ECLI:NL:RVS:2021:810
Raad van State
- Hoger beroep
- H.G. Sevenster
- J.Th. Drop
- B. Meijer
- Rechtspraak.nl
Weigering van toegang tot het Schengengebied en de vereisten van registratie
In deze zaak gaat het om de weigering van toegang tot het Schengengebied voor een vreemdeling, die op 10 augustus 2020 door de staatssecretaris van Justitie en Veiligheid is opgelegd. De vreemdeling heeft hiertegen beroep aangetekend bij de rechtbank Den Haag, die op 10 september 2020 het beroep ongegrond verklaarde. De vreemdeling, vertegenwoordigd door mr. J.E. Groenenberg, heeft vervolgens hoger beroep ingesteld bij de Raad van State.
De Raad van State heeft in zijn uitspraak van 16 april 2021 de vraag behandeld of de Schengengrenscode vereist dat een weigering van toegang wordt opgenomen in een register of lijst voor de geldigheid van die weigering. De rechtbank had overwogen dat de vreemdeling niet aannemelijk had gemaakt dat deze inschrijving noodzakelijk was voor de geldigheid van de weigering. De Raad van State bevestigde deze overweging en oordeelde dat, hoewel registratie in een register of lijst vereist is volgens de Schengengrenscode, dit geen voorwaarde is voor de geldigheid van de weigering zelf. De weigering van toegang is onmiddellijk van toepassing, ongeacht de registratie.
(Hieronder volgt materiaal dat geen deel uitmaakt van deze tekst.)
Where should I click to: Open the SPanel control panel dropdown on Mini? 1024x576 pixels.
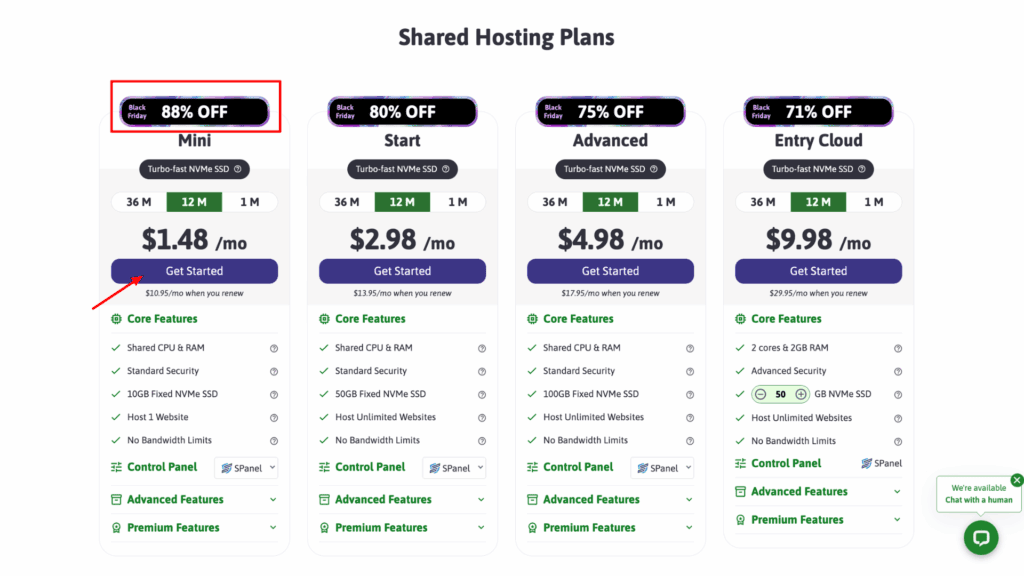point(246,467)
De Raad van State oordeelde dat de eerste grief van de vreemdeling, die betrekking had op de bewijslast, niet kon leiden tot vernietiging van de uitspraak van de rechtbank. De tweede grief had geen zelfstandige betekenis. Uiteindelijk werd het hoger beroep ongegrond verklaard en werd de uitspraak van de rechtbank bevestigd, met verbetering van de gronden. De staatssecretaris werd niet verplicht om proceskosten te vergoeden.